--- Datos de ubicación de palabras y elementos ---
+---+

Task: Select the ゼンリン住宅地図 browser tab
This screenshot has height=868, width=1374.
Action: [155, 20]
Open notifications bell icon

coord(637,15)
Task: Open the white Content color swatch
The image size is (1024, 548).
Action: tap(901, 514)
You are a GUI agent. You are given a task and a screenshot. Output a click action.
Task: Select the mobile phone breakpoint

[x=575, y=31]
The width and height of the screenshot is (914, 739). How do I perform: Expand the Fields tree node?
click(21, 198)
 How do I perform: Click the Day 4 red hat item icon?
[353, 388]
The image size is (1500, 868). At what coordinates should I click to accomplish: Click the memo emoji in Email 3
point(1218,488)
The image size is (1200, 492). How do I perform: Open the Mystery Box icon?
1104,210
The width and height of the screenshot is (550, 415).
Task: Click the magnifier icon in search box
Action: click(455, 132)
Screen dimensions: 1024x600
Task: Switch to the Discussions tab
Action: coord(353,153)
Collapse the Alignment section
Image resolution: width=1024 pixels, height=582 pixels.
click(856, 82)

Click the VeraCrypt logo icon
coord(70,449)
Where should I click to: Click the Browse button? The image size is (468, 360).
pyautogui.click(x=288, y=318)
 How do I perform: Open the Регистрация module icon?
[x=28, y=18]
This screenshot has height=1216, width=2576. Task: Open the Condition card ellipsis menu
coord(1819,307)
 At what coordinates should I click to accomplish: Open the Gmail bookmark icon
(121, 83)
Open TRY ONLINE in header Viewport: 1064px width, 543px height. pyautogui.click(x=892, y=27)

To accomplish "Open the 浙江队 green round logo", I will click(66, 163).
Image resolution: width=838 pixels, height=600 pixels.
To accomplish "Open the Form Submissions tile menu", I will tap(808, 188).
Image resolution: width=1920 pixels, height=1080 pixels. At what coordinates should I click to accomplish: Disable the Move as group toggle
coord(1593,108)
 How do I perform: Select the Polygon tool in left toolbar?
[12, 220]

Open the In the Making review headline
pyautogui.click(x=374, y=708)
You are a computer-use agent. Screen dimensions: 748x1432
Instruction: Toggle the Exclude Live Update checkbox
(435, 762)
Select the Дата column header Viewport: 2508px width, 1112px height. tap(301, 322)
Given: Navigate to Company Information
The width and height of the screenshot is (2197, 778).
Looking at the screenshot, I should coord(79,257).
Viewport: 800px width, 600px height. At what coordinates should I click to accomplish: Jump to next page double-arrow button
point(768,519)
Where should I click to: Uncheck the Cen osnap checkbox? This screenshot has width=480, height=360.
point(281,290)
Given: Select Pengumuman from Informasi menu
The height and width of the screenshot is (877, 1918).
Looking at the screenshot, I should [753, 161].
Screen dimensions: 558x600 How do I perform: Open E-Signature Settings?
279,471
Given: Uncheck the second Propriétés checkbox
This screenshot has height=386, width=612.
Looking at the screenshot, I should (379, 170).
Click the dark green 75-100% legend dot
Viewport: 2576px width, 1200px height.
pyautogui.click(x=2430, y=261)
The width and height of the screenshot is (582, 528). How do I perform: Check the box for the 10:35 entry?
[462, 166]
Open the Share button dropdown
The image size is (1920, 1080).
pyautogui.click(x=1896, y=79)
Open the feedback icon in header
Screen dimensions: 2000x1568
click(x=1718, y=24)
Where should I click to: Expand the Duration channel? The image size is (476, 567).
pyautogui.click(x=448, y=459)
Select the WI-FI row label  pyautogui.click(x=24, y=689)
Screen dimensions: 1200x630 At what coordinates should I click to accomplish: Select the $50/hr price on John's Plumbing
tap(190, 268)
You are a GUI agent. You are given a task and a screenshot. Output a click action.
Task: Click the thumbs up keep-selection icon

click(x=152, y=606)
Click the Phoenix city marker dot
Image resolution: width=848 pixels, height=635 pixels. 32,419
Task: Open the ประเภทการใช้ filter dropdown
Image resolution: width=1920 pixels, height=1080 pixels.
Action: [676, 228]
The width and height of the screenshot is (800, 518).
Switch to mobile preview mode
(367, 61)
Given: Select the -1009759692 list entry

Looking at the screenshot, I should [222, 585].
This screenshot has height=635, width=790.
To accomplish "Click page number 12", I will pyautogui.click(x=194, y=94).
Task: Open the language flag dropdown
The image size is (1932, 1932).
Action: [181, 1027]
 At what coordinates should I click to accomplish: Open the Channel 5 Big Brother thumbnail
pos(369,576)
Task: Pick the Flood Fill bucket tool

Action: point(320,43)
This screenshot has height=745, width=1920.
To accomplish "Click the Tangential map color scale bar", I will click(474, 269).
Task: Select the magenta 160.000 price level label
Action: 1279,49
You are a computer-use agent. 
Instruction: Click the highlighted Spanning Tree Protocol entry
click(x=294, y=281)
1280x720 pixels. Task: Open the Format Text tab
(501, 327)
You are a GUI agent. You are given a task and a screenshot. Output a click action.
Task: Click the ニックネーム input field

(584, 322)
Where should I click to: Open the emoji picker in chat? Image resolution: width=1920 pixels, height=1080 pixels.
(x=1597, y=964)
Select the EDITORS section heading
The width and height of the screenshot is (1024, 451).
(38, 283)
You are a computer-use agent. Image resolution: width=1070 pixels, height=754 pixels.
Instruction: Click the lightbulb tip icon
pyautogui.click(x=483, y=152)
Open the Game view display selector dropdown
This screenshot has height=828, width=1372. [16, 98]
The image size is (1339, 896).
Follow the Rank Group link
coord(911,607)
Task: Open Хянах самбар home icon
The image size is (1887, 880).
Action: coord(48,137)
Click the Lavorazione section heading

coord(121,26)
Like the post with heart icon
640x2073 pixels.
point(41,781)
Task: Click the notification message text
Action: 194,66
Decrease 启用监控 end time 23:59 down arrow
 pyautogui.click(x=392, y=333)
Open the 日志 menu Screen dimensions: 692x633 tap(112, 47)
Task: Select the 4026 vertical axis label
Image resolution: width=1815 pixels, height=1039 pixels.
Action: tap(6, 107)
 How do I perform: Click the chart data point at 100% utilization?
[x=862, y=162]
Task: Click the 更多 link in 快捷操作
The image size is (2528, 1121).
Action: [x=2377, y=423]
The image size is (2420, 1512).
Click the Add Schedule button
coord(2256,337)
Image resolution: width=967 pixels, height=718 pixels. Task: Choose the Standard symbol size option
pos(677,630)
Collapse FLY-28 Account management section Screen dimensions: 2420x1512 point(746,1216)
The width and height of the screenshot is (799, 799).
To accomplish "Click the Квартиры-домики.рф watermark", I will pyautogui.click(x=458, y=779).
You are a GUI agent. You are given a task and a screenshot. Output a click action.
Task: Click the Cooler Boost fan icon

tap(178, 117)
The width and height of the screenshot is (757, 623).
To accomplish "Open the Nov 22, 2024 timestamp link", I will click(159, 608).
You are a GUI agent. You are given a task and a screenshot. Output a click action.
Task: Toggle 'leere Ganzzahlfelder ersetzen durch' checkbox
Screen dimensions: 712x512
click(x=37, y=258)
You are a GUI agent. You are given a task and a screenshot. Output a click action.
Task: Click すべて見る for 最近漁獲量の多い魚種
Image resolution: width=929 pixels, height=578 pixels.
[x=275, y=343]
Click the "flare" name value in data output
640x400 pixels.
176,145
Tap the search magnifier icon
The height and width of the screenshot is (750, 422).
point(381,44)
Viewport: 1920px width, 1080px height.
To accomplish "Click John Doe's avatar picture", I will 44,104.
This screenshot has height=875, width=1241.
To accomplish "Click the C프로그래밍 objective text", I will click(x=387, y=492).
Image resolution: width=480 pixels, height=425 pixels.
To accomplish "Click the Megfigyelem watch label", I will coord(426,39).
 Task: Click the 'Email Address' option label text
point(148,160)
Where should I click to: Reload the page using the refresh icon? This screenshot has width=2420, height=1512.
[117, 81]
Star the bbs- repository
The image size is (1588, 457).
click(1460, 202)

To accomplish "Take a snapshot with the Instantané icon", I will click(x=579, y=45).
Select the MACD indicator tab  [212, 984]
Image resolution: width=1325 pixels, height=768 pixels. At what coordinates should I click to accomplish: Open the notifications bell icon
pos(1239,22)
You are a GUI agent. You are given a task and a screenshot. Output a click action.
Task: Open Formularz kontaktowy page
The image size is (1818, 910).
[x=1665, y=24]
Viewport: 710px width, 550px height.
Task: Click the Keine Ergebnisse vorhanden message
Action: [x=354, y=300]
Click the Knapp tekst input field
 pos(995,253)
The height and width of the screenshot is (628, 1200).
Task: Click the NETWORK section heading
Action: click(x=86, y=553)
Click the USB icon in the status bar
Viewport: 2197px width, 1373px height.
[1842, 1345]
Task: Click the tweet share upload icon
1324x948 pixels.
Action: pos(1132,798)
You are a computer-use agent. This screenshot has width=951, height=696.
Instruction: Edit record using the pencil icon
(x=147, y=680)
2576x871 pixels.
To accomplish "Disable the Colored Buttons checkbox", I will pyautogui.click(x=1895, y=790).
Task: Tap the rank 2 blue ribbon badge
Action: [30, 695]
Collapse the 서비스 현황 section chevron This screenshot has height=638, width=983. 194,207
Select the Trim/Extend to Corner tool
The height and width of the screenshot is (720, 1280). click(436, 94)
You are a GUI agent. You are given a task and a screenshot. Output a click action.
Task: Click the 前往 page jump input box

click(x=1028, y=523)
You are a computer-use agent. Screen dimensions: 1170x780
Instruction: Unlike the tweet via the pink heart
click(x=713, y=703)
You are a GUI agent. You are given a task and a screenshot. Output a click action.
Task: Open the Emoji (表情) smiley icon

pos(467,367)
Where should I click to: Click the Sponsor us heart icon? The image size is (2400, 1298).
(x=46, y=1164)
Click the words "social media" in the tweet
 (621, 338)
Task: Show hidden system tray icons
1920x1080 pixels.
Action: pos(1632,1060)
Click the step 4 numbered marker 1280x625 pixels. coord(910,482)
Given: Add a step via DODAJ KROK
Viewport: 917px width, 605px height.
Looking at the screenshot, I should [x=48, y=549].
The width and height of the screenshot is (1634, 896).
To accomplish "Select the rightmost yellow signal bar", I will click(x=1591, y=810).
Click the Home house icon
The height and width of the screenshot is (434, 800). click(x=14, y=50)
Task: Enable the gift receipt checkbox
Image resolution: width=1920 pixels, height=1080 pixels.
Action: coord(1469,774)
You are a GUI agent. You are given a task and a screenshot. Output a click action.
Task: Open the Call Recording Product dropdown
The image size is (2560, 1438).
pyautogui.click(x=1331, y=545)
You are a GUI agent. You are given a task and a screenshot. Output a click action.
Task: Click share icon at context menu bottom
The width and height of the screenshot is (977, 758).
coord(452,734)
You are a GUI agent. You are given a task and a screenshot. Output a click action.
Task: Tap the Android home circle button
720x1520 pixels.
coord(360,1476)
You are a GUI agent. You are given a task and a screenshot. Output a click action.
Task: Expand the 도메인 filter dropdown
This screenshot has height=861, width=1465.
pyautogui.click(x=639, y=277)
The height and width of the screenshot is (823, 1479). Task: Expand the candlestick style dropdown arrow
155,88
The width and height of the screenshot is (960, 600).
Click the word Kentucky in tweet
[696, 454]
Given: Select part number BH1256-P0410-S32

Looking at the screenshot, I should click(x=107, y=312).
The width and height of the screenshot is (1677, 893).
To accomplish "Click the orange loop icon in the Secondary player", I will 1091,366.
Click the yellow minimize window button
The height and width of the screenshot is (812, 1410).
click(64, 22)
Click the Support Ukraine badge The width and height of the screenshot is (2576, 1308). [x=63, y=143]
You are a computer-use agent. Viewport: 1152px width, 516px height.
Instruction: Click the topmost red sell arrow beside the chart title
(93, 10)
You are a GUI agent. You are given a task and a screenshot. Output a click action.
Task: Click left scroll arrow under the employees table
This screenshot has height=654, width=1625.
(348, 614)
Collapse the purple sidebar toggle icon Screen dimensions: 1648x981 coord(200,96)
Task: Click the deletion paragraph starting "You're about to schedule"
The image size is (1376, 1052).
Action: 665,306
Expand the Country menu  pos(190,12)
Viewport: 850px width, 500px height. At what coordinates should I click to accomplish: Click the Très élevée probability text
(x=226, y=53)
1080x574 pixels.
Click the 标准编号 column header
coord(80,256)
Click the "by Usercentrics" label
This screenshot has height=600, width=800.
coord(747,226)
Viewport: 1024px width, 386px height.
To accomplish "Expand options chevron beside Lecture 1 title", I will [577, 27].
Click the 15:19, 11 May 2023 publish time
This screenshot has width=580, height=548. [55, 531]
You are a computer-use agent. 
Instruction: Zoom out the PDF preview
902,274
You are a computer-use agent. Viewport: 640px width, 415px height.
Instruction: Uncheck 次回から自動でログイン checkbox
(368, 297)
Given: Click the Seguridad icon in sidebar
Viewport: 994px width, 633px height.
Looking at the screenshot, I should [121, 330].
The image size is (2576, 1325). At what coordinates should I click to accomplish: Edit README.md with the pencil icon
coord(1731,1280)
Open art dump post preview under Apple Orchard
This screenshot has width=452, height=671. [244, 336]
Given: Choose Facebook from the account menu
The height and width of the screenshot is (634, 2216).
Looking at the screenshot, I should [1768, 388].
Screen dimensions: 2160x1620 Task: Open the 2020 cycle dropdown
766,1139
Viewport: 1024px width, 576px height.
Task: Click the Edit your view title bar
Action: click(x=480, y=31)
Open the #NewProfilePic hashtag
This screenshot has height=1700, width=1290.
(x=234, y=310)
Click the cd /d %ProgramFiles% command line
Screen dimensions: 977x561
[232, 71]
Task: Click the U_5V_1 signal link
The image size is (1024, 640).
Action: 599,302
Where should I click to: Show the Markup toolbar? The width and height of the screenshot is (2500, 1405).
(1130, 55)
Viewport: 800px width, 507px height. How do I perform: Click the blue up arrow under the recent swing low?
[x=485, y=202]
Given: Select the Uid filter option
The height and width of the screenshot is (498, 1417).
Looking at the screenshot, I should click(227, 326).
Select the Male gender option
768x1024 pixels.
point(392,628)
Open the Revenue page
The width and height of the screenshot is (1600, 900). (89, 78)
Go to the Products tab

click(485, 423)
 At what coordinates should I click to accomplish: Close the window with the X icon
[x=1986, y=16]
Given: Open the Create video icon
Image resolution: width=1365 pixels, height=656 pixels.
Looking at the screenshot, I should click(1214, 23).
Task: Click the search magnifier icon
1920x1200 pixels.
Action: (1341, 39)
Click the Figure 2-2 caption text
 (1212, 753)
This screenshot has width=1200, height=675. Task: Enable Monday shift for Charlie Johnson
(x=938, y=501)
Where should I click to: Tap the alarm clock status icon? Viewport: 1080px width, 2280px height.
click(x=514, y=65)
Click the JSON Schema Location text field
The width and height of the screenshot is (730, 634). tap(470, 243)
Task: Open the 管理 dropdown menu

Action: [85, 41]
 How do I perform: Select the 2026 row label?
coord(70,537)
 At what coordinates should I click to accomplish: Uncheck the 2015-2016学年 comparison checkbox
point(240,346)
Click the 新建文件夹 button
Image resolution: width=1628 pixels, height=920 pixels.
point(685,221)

+---+

--- INSTRUCCIONES ---
Reproduce sin ningún cambio las líneas de los registros que van desde la que contiene "The image size is (1500, 868)." hasta la que contiene "coord(1819,307)", ambas incluidas.

--- TAREA RESUELTA ---
The image size is (1500, 868). At what coordinates should I click to accomplish: Click the memo emoji in Email 3
point(1218,488)
The image size is (1200, 492). How do I perform: Open the Mystery Box icon?
1104,210
The width and height of the screenshot is (550, 415).
Task: Click the magnifier icon in search box
Action: click(455, 132)
Screen dimensions: 1024x600
Task: Switch to the Discussions tab
Action: coord(353,153)
Collapse the Alignment section
Image resolution: width=1024 pixels, height=582 pixels.
click(856, 82)

Click the VeraCrypt logo icon
coord(70,449)
Where should I click to: Click the Browse button? The image size is (468, 360).
pyautogui.click(x=288, y=318)
 How do I perform: Open the Регистрация module icon?
[x=28, y=18]
This screenshot has height=1216, width=2576. Task: Open the Condition card ellipsis menu
coord(1819,307)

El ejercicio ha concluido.